ARSA Prevails: FAA Must Show Cause in Drug Test Case
The United States Court of Appeals for the District of Columbia Circuit has sided with the Aeronautical Repair Station Association (Arsa) against the FAA as reported last week. In accordance with Arsa’s request in a writ of mandamus, the court ordered the FAA to explain why it should not grant Arsa’s request to force the agency to comply with the court’s mandate to perform a final regulatory flexibility analysis (FRFA) of its 2006 drug and alcohol rules. The FAA must respond to the court by 4 p.m. tomorrow (March 10, 2011).
“It is extremely troubling that it takes courts to ensure the government follows its own mandates. If the final analysis is as problematic as the initial product of the agency, the association will again be forced to remind the agency of its responsibilities,” Arsa executive director Sarah MacLeod told AIN. “Neither the association nor the industry made the rules but we sure are required to follow them; therefore, we will continue to demand the same compliance from the government agency.”
If the FAA fails to show cause, the agency will have until May 23, 2011, to complete the analysis.
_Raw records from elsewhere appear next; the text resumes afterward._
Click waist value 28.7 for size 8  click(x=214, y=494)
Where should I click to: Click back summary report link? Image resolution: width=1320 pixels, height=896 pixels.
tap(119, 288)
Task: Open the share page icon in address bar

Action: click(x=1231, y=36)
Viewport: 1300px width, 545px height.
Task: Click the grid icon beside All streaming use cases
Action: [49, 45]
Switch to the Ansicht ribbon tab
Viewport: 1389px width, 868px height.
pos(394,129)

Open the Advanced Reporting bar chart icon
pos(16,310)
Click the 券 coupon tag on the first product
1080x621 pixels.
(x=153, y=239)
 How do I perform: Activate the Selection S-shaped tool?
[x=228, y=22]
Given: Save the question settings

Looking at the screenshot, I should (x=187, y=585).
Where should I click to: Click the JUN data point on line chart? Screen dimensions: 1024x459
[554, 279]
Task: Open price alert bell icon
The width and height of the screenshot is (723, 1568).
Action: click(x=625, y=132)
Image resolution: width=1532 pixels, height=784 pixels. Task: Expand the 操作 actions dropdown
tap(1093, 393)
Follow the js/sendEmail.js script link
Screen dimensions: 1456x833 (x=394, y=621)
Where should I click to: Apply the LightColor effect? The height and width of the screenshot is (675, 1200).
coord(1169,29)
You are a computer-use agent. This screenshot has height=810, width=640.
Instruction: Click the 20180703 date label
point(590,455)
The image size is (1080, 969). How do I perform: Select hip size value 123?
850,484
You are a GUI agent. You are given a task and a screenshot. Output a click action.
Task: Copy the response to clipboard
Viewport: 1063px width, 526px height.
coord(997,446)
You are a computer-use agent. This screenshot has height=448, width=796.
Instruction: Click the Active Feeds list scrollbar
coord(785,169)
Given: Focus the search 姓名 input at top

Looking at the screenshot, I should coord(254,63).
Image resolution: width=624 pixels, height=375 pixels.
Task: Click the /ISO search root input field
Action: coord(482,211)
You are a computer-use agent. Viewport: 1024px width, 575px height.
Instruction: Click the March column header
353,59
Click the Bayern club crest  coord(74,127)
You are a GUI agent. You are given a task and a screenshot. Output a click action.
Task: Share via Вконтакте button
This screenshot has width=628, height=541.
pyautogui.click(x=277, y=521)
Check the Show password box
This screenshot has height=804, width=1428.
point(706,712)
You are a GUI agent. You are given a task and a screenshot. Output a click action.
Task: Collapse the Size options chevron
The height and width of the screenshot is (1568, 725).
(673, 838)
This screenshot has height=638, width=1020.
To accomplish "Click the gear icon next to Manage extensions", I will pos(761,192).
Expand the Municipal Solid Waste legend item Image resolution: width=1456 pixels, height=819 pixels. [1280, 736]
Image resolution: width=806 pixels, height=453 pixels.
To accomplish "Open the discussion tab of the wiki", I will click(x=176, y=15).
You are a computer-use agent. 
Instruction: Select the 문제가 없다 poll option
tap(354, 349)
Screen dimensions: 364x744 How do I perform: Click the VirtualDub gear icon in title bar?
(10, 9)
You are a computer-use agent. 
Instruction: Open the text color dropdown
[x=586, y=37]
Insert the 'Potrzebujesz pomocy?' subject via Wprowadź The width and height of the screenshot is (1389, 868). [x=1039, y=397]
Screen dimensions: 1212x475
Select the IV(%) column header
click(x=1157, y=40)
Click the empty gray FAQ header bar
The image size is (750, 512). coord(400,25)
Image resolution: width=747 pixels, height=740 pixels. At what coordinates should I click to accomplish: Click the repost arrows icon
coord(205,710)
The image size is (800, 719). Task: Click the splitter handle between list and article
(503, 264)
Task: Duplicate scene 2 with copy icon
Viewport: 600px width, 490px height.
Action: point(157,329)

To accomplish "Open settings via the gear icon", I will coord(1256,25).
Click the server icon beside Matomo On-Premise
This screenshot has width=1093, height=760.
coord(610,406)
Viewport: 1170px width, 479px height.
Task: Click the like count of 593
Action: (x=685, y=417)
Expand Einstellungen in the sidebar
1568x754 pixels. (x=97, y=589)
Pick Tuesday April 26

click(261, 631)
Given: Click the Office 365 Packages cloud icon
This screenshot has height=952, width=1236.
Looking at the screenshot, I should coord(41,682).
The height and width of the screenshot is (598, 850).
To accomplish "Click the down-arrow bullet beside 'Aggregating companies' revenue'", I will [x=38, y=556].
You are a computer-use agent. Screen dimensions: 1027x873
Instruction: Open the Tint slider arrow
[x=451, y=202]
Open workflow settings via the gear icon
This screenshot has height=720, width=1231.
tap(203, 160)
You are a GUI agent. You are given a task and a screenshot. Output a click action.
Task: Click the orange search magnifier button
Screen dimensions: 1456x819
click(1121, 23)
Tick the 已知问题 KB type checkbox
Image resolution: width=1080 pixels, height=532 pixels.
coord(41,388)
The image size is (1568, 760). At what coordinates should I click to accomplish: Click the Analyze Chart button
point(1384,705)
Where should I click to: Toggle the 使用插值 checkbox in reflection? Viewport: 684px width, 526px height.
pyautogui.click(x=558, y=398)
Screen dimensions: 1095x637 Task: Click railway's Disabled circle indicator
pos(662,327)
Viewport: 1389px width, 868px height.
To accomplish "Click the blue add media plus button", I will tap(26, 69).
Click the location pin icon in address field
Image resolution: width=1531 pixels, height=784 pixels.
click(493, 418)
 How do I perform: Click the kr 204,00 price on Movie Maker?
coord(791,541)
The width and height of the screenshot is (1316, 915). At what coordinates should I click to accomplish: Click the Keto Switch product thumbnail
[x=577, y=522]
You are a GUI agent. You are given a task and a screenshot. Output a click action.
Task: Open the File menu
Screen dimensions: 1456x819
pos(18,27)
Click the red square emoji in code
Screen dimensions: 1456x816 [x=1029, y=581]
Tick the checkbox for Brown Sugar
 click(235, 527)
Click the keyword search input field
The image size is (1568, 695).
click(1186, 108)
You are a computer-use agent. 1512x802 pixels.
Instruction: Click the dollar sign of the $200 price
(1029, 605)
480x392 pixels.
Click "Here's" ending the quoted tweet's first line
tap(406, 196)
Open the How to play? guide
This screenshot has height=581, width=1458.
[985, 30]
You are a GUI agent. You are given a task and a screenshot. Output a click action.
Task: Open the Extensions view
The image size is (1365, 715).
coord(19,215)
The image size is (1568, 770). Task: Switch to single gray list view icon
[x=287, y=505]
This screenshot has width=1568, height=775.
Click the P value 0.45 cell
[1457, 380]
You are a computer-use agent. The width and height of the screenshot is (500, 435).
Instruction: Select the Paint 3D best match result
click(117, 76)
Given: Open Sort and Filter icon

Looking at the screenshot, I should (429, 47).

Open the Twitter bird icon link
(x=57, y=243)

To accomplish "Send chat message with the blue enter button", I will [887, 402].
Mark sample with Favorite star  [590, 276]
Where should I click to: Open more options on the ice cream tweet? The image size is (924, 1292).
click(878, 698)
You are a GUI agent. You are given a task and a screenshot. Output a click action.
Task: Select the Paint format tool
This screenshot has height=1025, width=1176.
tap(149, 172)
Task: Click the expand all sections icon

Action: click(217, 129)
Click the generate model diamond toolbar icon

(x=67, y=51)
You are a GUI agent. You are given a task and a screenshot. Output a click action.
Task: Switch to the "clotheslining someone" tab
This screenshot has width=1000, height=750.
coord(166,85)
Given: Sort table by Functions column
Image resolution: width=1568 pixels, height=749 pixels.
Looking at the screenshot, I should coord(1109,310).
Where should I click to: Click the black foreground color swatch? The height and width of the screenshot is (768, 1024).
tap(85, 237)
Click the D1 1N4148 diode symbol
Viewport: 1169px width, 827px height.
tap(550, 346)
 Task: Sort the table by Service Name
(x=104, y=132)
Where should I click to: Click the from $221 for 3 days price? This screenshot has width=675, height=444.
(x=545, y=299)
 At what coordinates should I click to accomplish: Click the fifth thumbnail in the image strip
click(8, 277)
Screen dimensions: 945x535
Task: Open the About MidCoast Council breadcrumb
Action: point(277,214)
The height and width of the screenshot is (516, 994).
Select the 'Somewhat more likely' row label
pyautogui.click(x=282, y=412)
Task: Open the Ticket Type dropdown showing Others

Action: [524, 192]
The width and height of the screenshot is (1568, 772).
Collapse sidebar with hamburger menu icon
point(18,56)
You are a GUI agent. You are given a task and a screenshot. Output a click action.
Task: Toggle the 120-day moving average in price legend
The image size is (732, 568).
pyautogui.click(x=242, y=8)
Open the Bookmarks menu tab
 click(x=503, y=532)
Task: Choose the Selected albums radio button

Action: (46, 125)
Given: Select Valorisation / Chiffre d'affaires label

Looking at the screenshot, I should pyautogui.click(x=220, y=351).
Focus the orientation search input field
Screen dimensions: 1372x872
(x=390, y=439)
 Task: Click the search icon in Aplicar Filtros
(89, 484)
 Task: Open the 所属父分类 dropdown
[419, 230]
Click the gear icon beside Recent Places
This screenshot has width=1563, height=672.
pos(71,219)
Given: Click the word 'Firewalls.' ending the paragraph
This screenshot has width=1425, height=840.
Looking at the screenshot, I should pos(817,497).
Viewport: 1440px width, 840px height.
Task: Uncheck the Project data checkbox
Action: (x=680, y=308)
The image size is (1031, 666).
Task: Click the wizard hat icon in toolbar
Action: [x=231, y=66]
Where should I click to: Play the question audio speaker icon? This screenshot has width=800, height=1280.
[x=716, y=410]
The court order would also stay the rules for testing of subcontractor employees who perform safety-related functions at any tier while the FAA carries out the review.
In the underlying case, the court found that the FAA failed to perform a required FRFA to determine the small business impact of its drug and alcohol testing rules. The court sided with Arsa and determined that the rules would pose a substantial burden on many small businesses; the association estimates that the FAA failed to account for as many as 22,000 small businesses.
Despite the court’s decision, the FAA ignored the mandate for more than three years. As a result, Arsa filed a formal request with the court to compel the FAA to fulfill its legal obligation.
“This is a major victory for small business and establishes that the Regulatory Flexibility Act can have teeth,” said MacLeod. “Today’s ruling shows that agencies cannot [flout] the law without consequence.”